━━ Supplied records
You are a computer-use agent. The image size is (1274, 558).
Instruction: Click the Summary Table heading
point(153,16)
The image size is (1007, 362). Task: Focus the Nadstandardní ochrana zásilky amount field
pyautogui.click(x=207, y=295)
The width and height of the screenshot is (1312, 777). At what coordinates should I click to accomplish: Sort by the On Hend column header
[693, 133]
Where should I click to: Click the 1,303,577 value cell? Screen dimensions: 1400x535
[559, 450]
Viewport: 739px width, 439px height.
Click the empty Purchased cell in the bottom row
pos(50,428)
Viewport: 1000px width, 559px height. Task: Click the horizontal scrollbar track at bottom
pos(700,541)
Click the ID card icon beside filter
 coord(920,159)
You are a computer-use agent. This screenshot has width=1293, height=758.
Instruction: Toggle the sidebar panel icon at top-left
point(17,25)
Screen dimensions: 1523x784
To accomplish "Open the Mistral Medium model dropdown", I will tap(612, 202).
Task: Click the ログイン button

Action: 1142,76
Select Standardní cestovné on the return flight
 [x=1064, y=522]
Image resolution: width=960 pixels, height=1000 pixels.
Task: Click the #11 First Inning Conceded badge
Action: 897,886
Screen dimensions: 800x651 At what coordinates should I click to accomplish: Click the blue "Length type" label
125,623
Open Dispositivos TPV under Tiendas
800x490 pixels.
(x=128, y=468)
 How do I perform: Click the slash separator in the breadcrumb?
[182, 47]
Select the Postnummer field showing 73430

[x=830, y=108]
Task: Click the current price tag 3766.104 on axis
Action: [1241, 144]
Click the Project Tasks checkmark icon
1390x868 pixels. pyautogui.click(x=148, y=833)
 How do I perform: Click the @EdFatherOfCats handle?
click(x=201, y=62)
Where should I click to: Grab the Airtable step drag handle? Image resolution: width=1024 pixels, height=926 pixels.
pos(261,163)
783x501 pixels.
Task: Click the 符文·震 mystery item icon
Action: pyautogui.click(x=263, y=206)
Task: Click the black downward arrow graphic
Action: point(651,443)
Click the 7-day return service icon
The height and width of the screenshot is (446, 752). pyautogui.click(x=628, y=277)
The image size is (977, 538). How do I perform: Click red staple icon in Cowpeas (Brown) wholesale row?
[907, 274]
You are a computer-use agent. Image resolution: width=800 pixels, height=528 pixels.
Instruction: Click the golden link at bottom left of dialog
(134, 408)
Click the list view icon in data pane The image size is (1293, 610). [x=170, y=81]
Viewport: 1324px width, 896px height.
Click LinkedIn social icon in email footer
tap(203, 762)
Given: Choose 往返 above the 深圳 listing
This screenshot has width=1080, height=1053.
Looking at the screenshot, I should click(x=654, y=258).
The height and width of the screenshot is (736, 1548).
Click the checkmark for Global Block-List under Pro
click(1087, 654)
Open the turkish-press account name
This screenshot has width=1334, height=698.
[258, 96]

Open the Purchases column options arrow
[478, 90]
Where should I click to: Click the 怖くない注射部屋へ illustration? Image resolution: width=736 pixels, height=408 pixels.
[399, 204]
━━━━
◆ Task prompt ◆
Could you reproduce every record exactly as shown above?

◆ Result of this exercise ◆
You are a computer-use agent. The image size is (1274, 558).
Instruction: Click the Summary Table heading
point(153,16)
The image size is (1007, 362). Task: Focus the Nadstandardní ochrana zásilky amount field
pyautogui.click(x=207, y=295)
The width and height of the screenshot is (1312, 777). At what coordinates should I click to accomplish: Sort by the On Hend column header
[693, 133]
Where should I click to: Click the 1,303,577 value cell? Screen dimensions: 1400x535
[559, 450]
Viewport: 739px width, 439px height.
Click the empty Purchased cell in the bottom row
pos(50,428)
Viewport: 1000px width, 559px height. Task: Click the horizontal scrollbar track at bottom
pos(700,541)
Click the ID card icon beside filter
 coord(920,159)
You are a computer-use agent. This screenshot has width=1293, height=758.
Instruction: Toggle the sidebar panel icon at top-left
point(17,25)
Screen dimensions: 1523x784
To accomplish "Open the Mistral Medium model dropdown", I will tap(612, 202).
Task: Click the ログイン button

Action: 1142,76
Select Standardní cestovné on the return flight
 [x=1064, y=522]
Image resolution: width=960 pixels, height=1000 pixels.
Task: Click the #11 First Inning Conceded badge
Action: 897,886
Screen dimensions: 800x651 At what coordinates should I click to accomplish: Click the blue "Length type" label
125,623
Open Dispositivos TPV under Tiendas
800x490 pixels.
(x=128, y=468)
 How do I perform: Click the slash separator in the breadcrumb?
[182, 47]
Select the Postnummer field showing 73430

[x=830, y=108]
Task: Click the current price tag 3766.104 on axis
Action: [1241, 144]
Click the Project Tasks checkmark icon
1390x868 pixels. pyautogui.click(x=148, y=833)
 How do I perform: Click the @EdFatherOfCats handle?
click(x=201, y=62)
Where should I click to: Grab the Airtable step drag handle? Image resolution: width=1024 pixels, height=926 pixels.
pos(261,163)
783x501 pixels.
Task: Click the 符文·震 mystery item icon
Action: pyautogui.click(x=263, y=206)
Task: Click the black downward arrow graphic
Action: point(651,443)
Click the 7-day return service icon
The height and width of the screenshot is (446, 752). pyautogui.click(x=628, y=277)
The image size is (977, 538). How do I perform: Click red staple icon in Cowpeas (Brown) wholesale row?
[907, 274]
You are a computer-use agent. Image resolution: width=800 pixels, height=528 pixels.
Instruction: Click the golden link at bottom left of dialog
(134, 408)
Click the list view icon in data pane The image size is (1293, 610). [x=170, y=81]
Viewport: 1324px width, 896px height.
Click LinkedIn social icon in email footer
tap(203, 762)
Given: Choose 往返 above the 深圳 listing
This screenshot has width=1080, height=1053.
Looking at the screenshot, I should click(x=654, y=258).
The height and width of the screenshot is (736, 1548).
Click the checkmark for Global Block-List under Pro
click(1087, 654)
Open the turkish-press account name
This screenshot has width=1334, height=698.
[258, 96]

Open the Purchases column options arrow
[478, 90]
Where should I click to: Click the 怖くない注射部屋へ illustration? Image resolution: width=736 pixels, height=408 pixels.
[399, 204]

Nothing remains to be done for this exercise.